Smoking and the use of tobacco in any form can cause serious oral health problems. These include stained and discolored teeth, bad breath (halitosis), and gum disease.
Smoking traditional cigarettes, e-cigarettes, cigars, pipes, and hookah can also weaken the immune system, which slows healing after oral surgery or tooth removal.
1. Gum Disease
Regular smokers are twice as likely to suffer from gum disease which leads to tooth loss. Smoking and the chemicals found in tobacco decrease the regular function of gum tissue cells, making gums more susceptible to infection and deterioration.
Smoking also increases the speed at which teeth fall out and the severity of gum disease, as it makes it more difficult to get rid of plaque and tartar. Smokers also experience more pain and discomfort from gum disease, as well as a less favorable prognosis for dental implant placement.
Smokers have a decreased immune system, which can lead to weakened defenses against oral diseases and slow recovery after a dental surgical procedure. Studies have shown that smoking cessation significantly reduces the risks of many oral health problems and improves the prognosis for prosthodontic care.
2. Tooth Decay
Tooth decay is a major dental problem caused by food particles and bacteria that stick to teeth. The bacteria produce acids that attack and break down the tooth enamel. A cavity (a hole in the tooth) develops and needs to be repaired with a filling.

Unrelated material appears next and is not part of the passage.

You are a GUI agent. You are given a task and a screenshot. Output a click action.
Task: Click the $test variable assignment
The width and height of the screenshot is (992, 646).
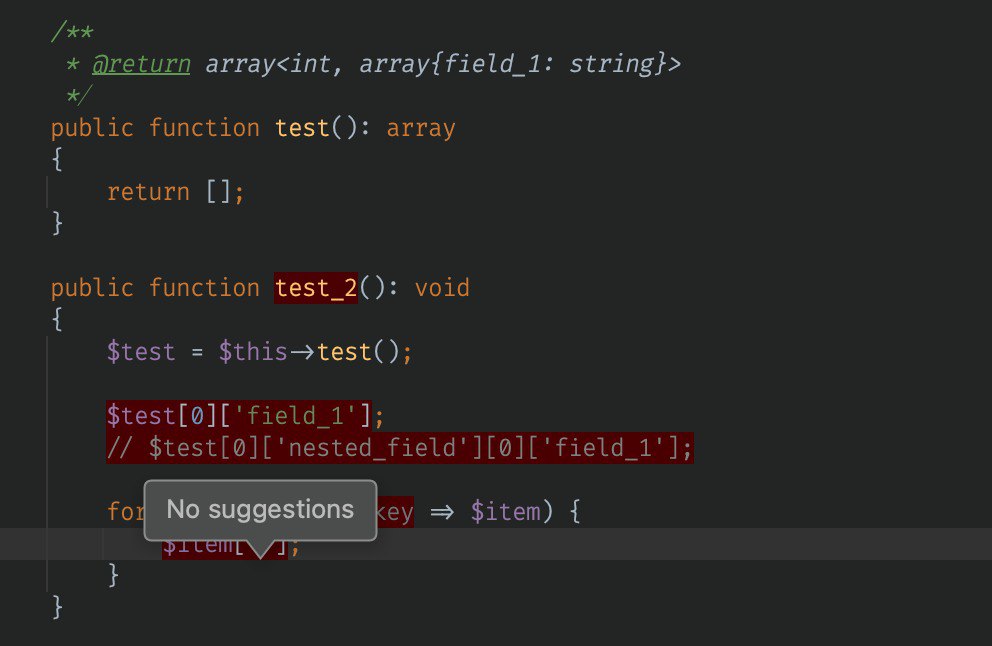pos(140,352)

Smokers are more prone to tooth decay because smoking slows down the production of saliva, which helps wash away food and neutralise acids. They also tend to snack and sip sugary drinks throughout the day, which gives the mouth bacteria more fuel to produce acid attacks on the teeth.
A comprehensive tobacco cessation program that includes brief behavioral interventions complemented with pharmacological treatment is an important part of oral healthcare. The dental team should discuss and promote tobacco product cessation with all patients at every visit.
3. Mouth Sores
People who smoke are twice as likely to develop mouth ulcers. These are painful sores that occur on the lining of the lips and inside the mouth. They vary in size and appearance. They can be red, white, or filled with clear fluid (these are called vesicles or bullae).
Some mouth sores, like cold sores caused by the herpes simplex virus, are contagious and can spread by kissing or sharing food. Other sores, like those in the genitals, nose, eyes, or mouth can be caused by a condition called pemphigus vulgaris, an autoimmune disease that causes the body to attack its own tissues.
Doctors usually diagnose mouth sores by taking a history and doing a physical examination, noting the location and nature of any lesions. They may do blood tests and a biopsy to determine whether there is a systemic cause for the mouth sores.
4. Mouth Ulcers
Mouth ulcers (also known as aphthous ulcers) are small sores that appear on the mouth’s mucous membranes. They can be painful and may bleed or become infected. They are more likely to occur in people who smoke or chew tobacco.
Symptoms of mouth ulcers include painful, swollen and red sores on the inside of the cheeks, tongue, gums or lips. They can also be itchy or sting. Other symptoms may be a burning sensation, dry mouth or difficulty eating and speaking.
A health professional can diagnose a mouth ulcer by examining your mouth and taking a sample of the skin from an ulcer. Alternatively, blood tests can be done to check for an underlying deficiency such as iron, folate or Vitamin B2. Mouth ulcers are also a sign of serious medical conditions like Crohn’s disease and coeliac disease.
5. Heart Disease
Heart disease is a term that refers to problems with your heart and blood vessels. It can include issues with your heart muscle or its blood supply (coronary artery disease), your heart valves, the fluid that surrounds your heart (pericardium) and other issues with your heart’s electrical system.
Several risk factors can increase your chances of having heart disease, including age, genetics, unhealthy diet and physical inactivity, high blood pressure, cholesterol, obesity and smoking. These risk factors can lead to cardiovascular diseases like stroke, heart attack and atherosclerosis.
Using tobacco products increases your risk of developing oral health problems including gum disease, tooth loss and mouth sores. Smoking also can cause lung problems and impact your immune system, making you more likely to get infections.